Records from a data collection
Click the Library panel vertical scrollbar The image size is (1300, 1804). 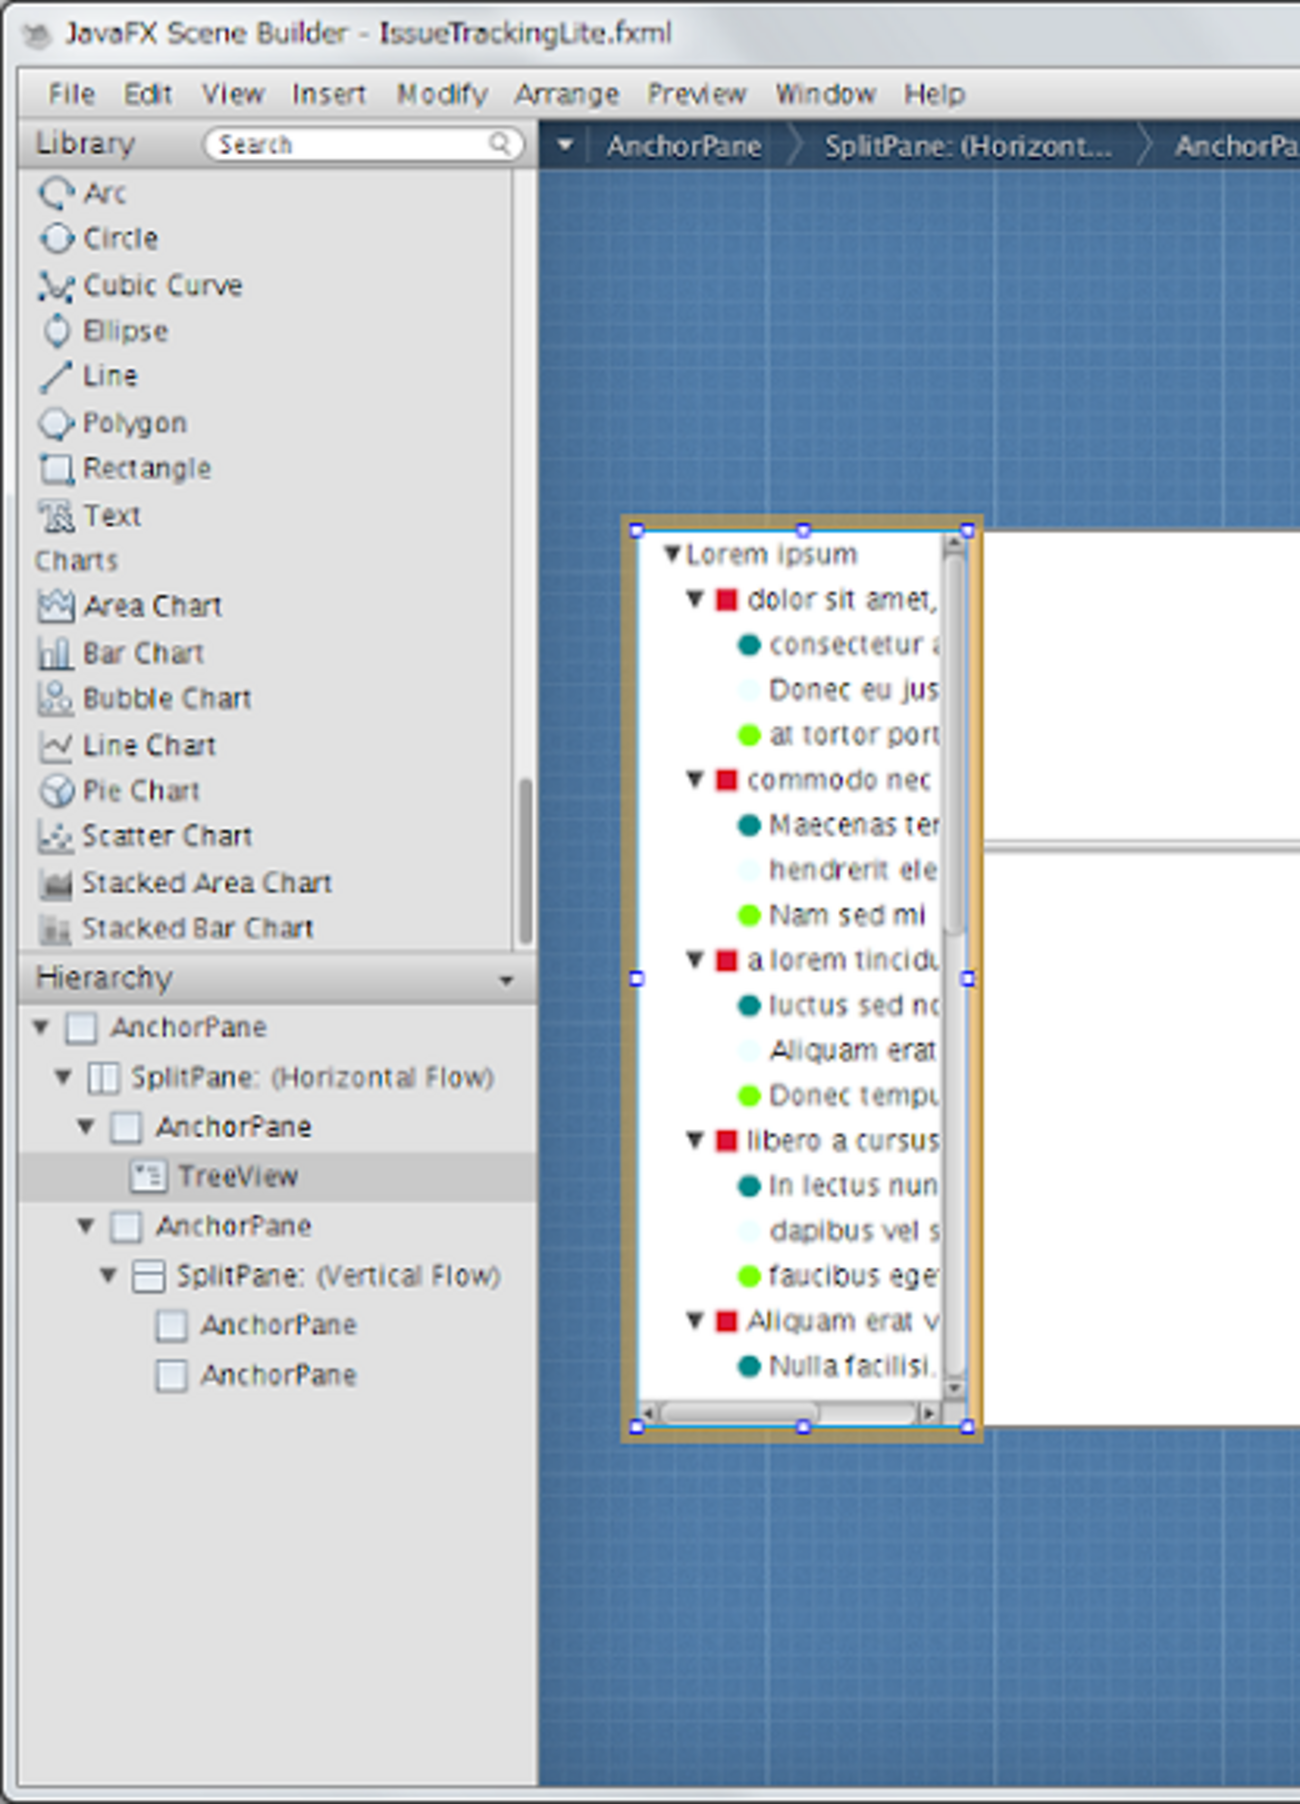pyautogui.click(x=524, y=860)
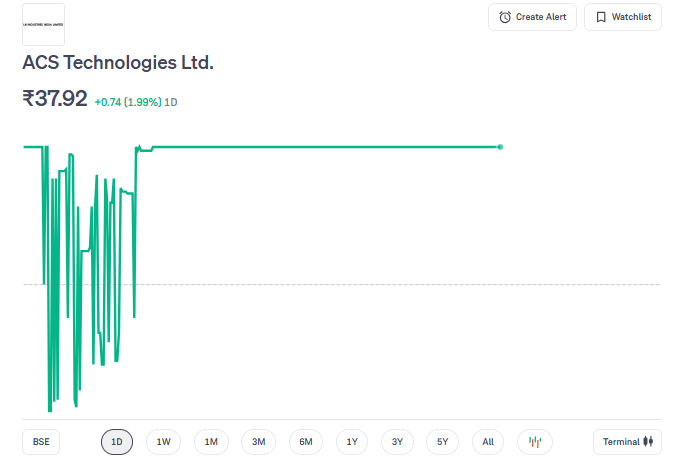Switch the chart to 1W range
Image resolution: width=674 pixels, height=462 pixels.
tap(164, 441)
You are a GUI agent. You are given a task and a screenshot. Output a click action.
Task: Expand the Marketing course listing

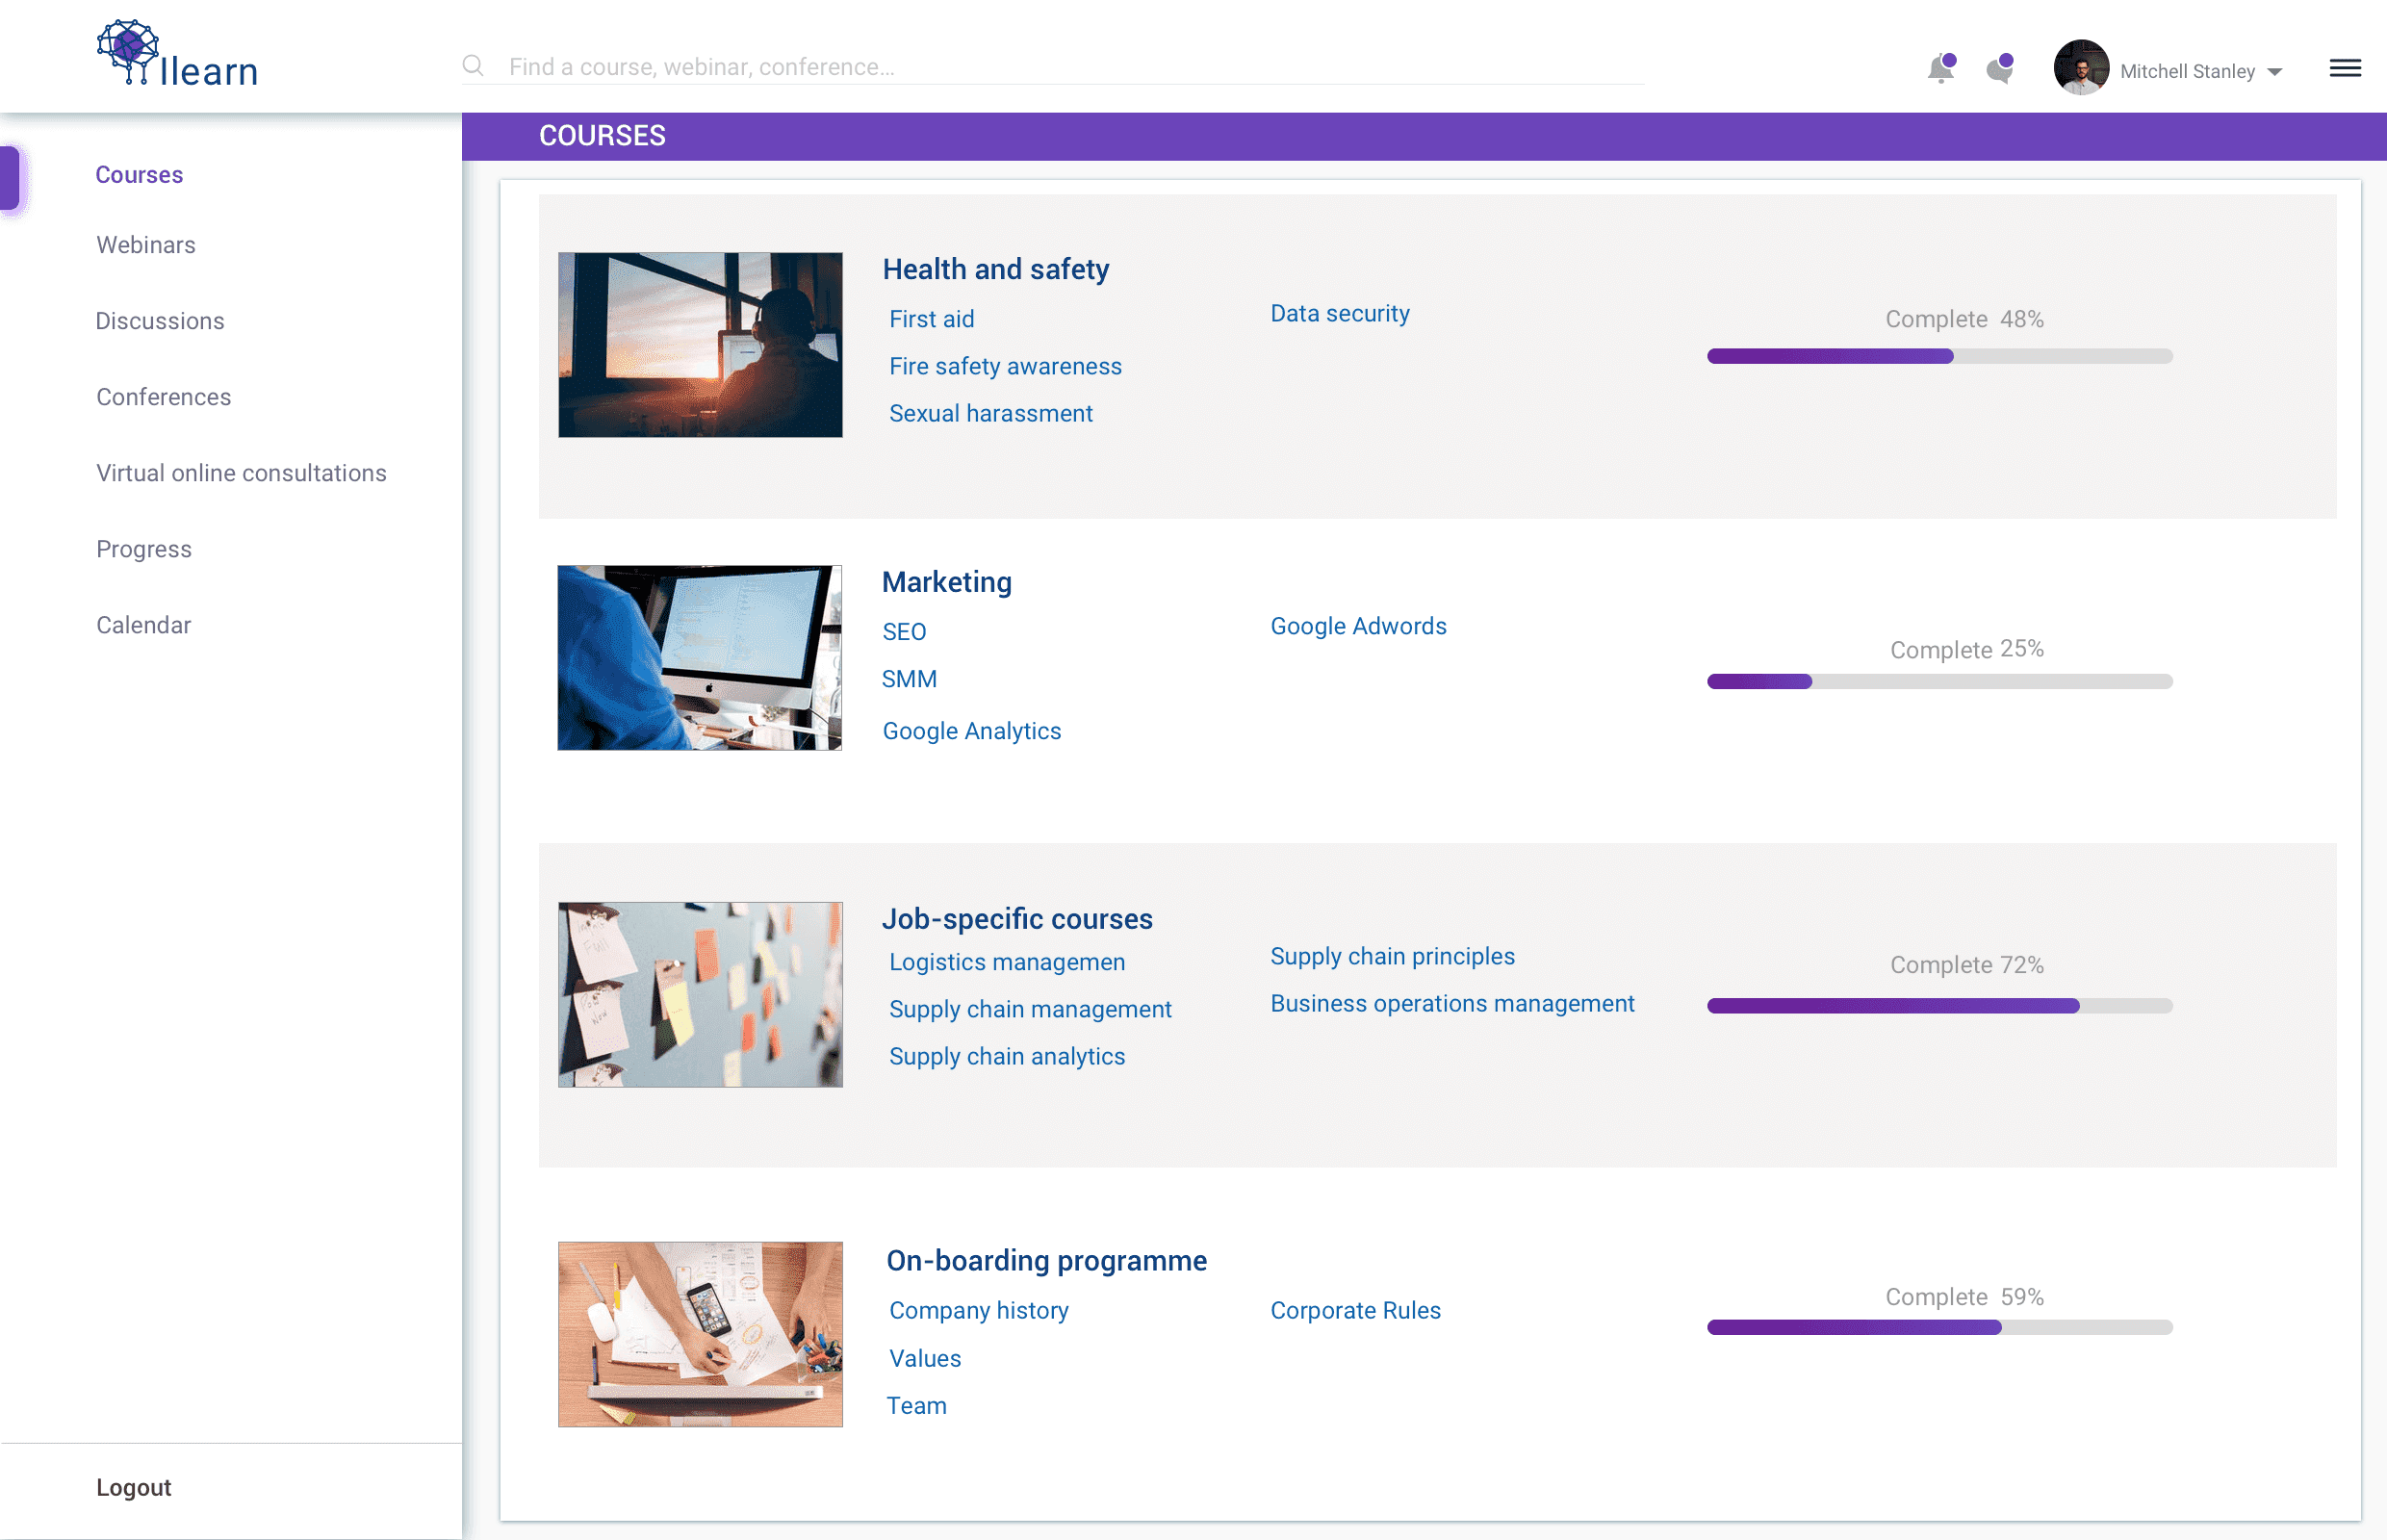(945, 579)
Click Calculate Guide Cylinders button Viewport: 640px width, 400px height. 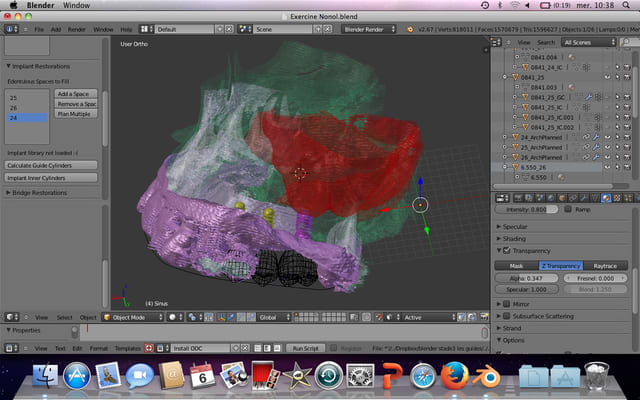tap(52, 164)
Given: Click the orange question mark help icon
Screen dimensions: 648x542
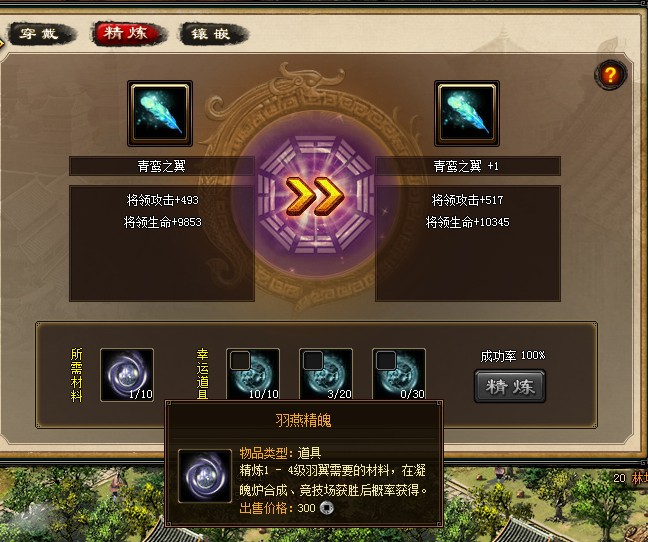Looking at the screenshot, I should tap(610, 75).
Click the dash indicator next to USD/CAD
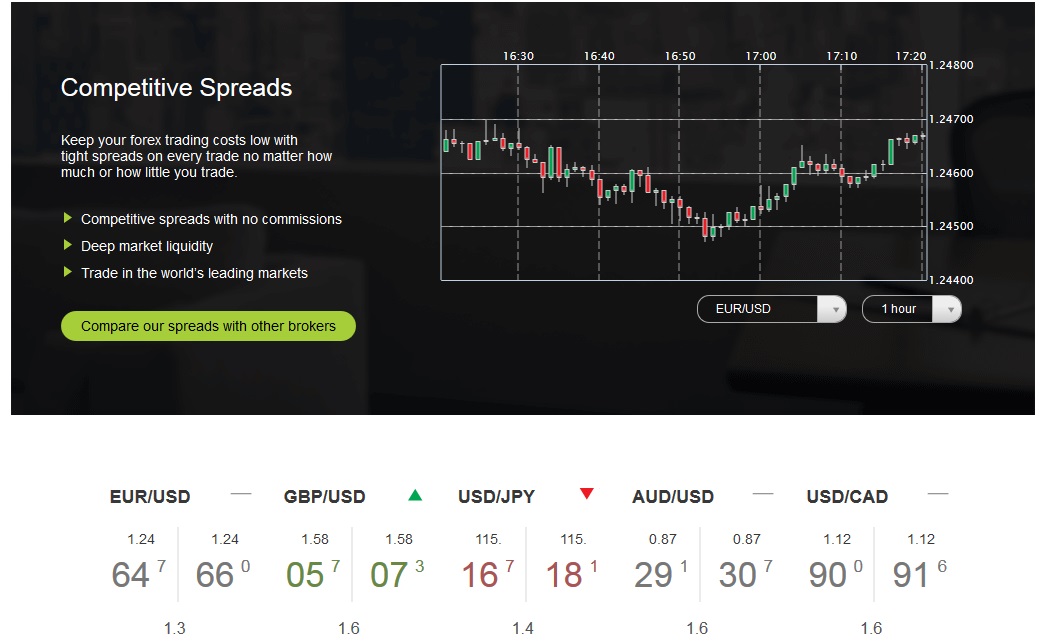The image size is (1051, 643). click(938, 494)
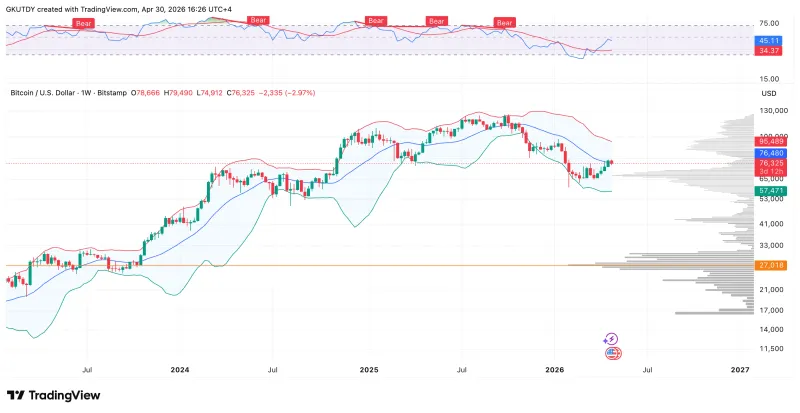This screenshot has width=800, height=413.
Task: Click the red 76,325 current price label
Action: (x=770, y=163)
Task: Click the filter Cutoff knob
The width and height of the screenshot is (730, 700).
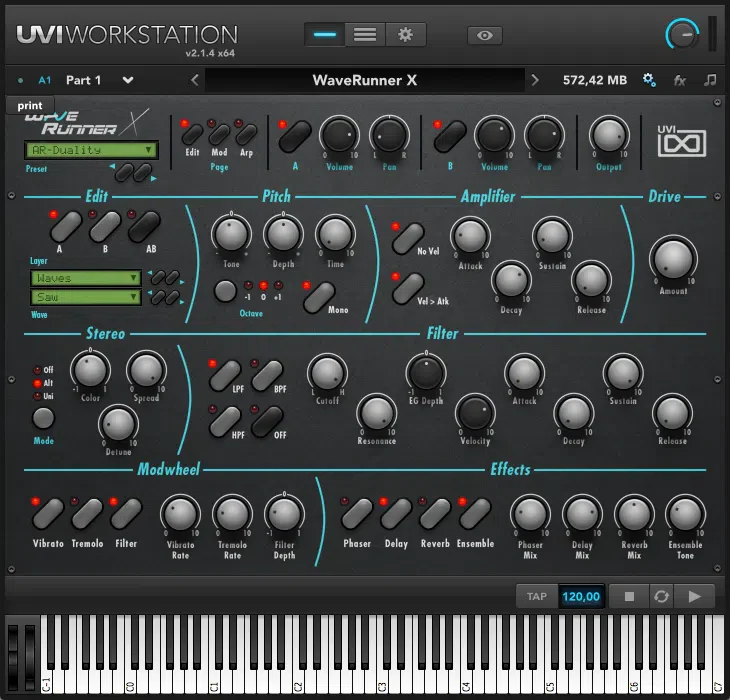Action: [327, 373]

- **ABOUT THIS TASK**
Beginning at the line that contains "Task: Click the filter Cutoff knob" and ending at the last line of the data, return each line exactly; no picture belongs in the copy.

- **SOLUTION**
Task: Click the filter Cutoff knob
The width and height of the screenshot is (730, 700).
Action: [327, 373]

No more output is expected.